Eléments remarquables/architecture Les éléments du patrimoine présentant une qualité architecturale, urbaine et paysagère identifiés doivent être conservés. Pour des raisons sanitaires ou de sécurité ou pour la mise en œuvre d’une opération ayant un caractère d’intérêt général, les démolitions peuvent être envisagée. Les haies, arbres, alignement d’arbres et boisements remarquables identifiés doivent être conservés, sauf nécessité d’abattage pour des raisons sanitaires ou de sécurité ou pour la mise en œuvre d’une opération ayant un caractère d’intérêt général.
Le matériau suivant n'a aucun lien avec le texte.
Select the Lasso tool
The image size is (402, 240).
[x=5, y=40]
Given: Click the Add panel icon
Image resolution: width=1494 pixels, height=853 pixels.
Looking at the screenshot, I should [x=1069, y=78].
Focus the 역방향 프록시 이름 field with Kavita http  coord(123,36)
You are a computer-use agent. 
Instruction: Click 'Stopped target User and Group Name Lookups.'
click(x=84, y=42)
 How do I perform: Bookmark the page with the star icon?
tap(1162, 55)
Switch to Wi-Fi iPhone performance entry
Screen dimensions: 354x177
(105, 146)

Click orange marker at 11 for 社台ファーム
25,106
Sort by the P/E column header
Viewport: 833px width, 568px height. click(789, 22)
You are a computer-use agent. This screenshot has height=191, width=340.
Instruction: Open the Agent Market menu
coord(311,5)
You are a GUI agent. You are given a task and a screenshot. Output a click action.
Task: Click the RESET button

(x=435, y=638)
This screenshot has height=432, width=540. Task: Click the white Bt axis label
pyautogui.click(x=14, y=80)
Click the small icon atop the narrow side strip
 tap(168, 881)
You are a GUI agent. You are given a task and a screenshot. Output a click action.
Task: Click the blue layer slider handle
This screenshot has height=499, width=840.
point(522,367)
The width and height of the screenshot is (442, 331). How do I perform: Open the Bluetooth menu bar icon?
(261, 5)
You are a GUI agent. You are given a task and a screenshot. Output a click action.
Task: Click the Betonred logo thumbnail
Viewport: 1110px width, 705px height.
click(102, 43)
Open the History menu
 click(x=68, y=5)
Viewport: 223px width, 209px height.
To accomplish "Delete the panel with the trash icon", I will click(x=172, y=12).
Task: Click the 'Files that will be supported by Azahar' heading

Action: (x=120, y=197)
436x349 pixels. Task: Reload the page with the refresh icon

Il importe que la composition générale, l’ordonnancement soient préservés dans le temps sans pour autant figer strictement ces éléments dans leur état actuel. Ainsi ces ensembles paysagers peuvent être ponctuellement remaniés, recomposés … à partir du moment où la qualité du cadre initial n’est pas altérée.
1. Qualité du cadre de vie#
a. Implantation des constructions/conditions d’alignement Implantation le long des voies, publiques ou privées, existantes ou projetées, ouvertes à la circulation automobile : Le long des voies, publiques ou privées, existantes ou projetées, ouvertes à la circulation automobile, tout bâtiment nouveau s’implanter à une distance minimale de 15 mètres de l’alignement.
b. Aspects extérieurs
Les clôtures Les clôtures et les portails devront s’intégrer au paysage environnant (notamment en termes de coloris, d’aspects des matériaux et de hauteurs). Les clôtures constituées de talus existants, de haies végétales d’essences diversifiées ou les clôtures grillagées à large maille sont à privilégier. Clôtures implantées le long des voies, publiques ou privées, existantes ou projetées, ouvertes à la circulation automobile ne peuvent dépasser les 2,5 m. Les murs pleins sont interdits.
c. Dimensions
Hauteur des bâtiments La hauteur maximale est fixée à 7,5 mètres à l’égout du toit pour les maisons d’habitation. La hauteur maximale des annexes d’habitations ne peut excéder 3.50 mètres à l’égout du toit. La hauteur des extensions des bâtiments d’habitation existants ne peut être supérieure à la hauteur du bâtiment principal existant. Les hauteurs maximales définies ci-dessus ne s'appliquent pas aux équipements d’intérêt collectif et services publics.
Limites séparatives Les bâtiments doivent être implantés à une distance minimale de 3 mètres des limites séparatives. Les annexes inférieures à 12 m² et les abris de jardins sont autorisées à s’implanter en limite séparative ou à une distance inférieure à 3 mètres.